ORIGINAL STORY 5.15am: Nintendo president Satoru Iwata passed away on Saturday, 11th July 2015 due to a bile duct growth. He was 55 at the time.

Iwata began his career as a programmer, working at HAL Laboratories where he leant his hand to such games such as Balloon Fight and oversaw the likes of EarthBound and Kirby. Nintendo's then president, Hiroshi Yamauchi, formed a bond with the young Iwata, investing heavily in HAL before offering him a position at Nintendo in 2000 as the head of its corporate planning position.

In 2002, Iwata became the first person outside of the Yamauchi family to head Nintendo, becoming the fourth president in its history.

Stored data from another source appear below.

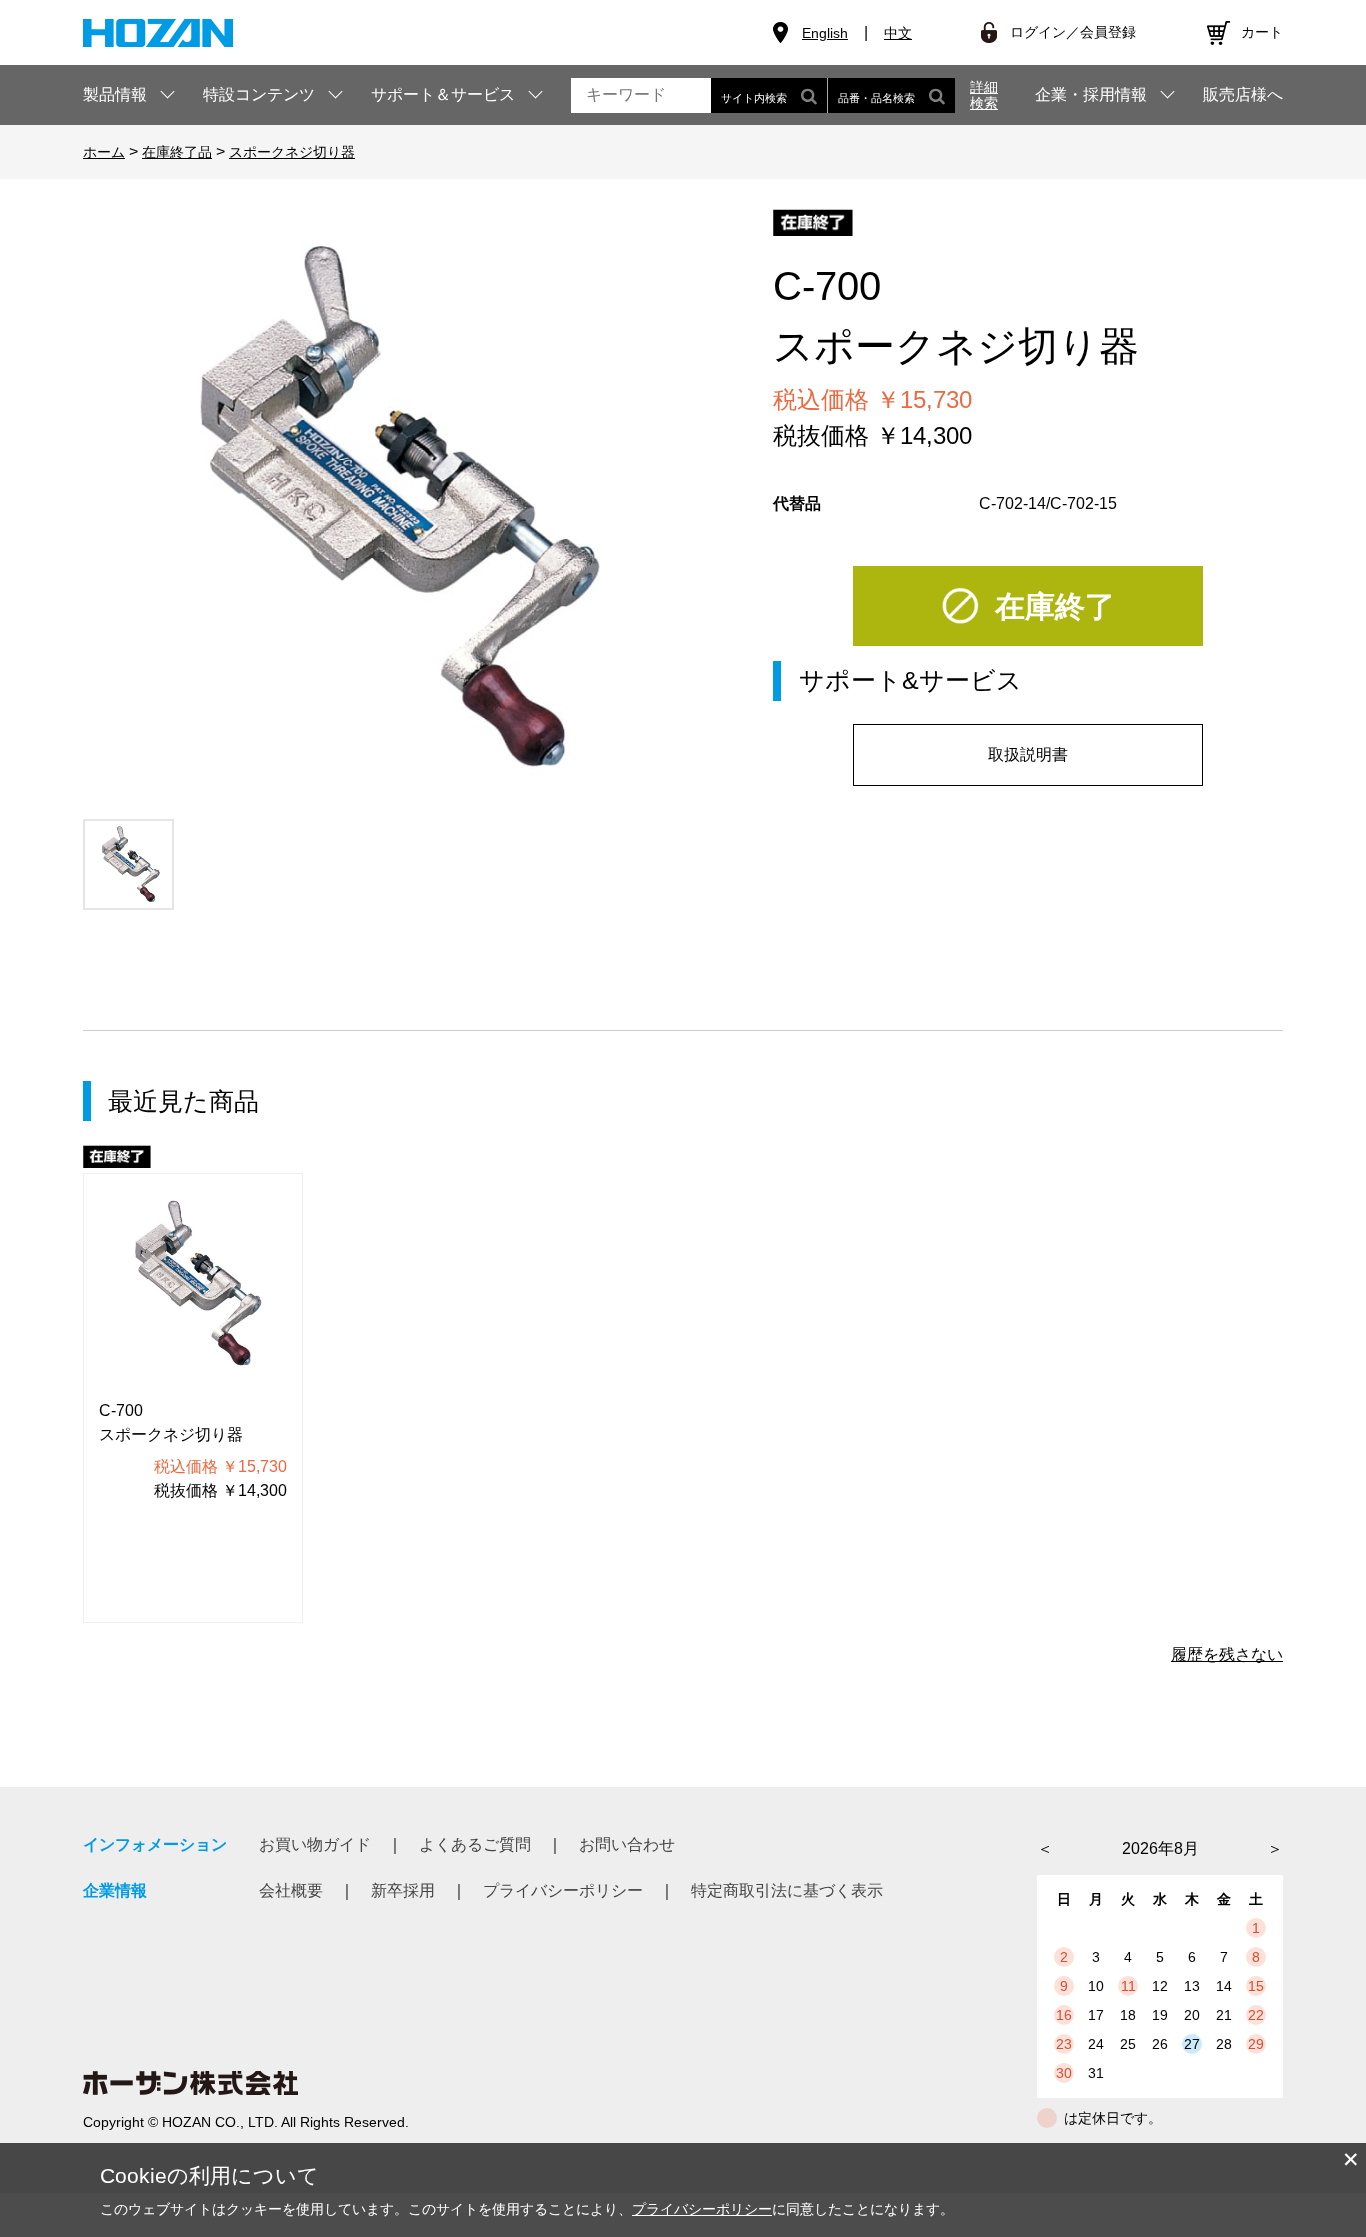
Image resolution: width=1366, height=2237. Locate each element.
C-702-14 (1012, 503)
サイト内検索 (754, 98)
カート (1262, 32)
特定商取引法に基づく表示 (787, 1890)
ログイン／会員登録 (1073, 32)
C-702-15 (1083, 503)
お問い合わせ (627, 1844)
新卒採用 (403, 1890)
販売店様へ (1243, 95)
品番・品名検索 (876, 98)
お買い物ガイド (315, 1844)
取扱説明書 (1028, 754)
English (825, 33)
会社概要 (291, 1890)
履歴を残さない (1227, 1654)
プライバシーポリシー (563, 1890)
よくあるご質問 (475, 1844)
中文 (898, 33)
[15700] (128, 864)
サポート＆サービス (443, 94)
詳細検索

His time at Nintendo was characterised by bold changes, seeing in the Wii and DS era which brought the company great success. His hands-on approach also won him many fans - Iwata's passion for the medium shone through with the Iwata Asks series which saw him probe fellow developers, and he always maintained his love for games.

"On my business card, I am a corporate president," he said at GDC in 2005. "In my mind I am a game developer. But in my heart, I am a gamer."

The Wii's successor, the Wii U, was less of a hit - and Iwata announced last year that he halved his salary to help offset Nintendo's financial difficulties - but Iwata's recent push towards mobile gaming as the company bought a stake in DeNA was one of the boldest in its history. Last year Iwata missed E3 due to his illness, and was also absent from this year's event.

With Iwata's death two directors remain at Nintendo: Shigeru Miyamoto and Genyo Takeda. The flag at Nintendo's Kyoto HQ is flying half-mast today.

"Above all, video games are meant to be just one thing: fun," Iwata once said. "Fun for everyone." Farewell, Mr. Iwata, and thank you for all the fun you helped create.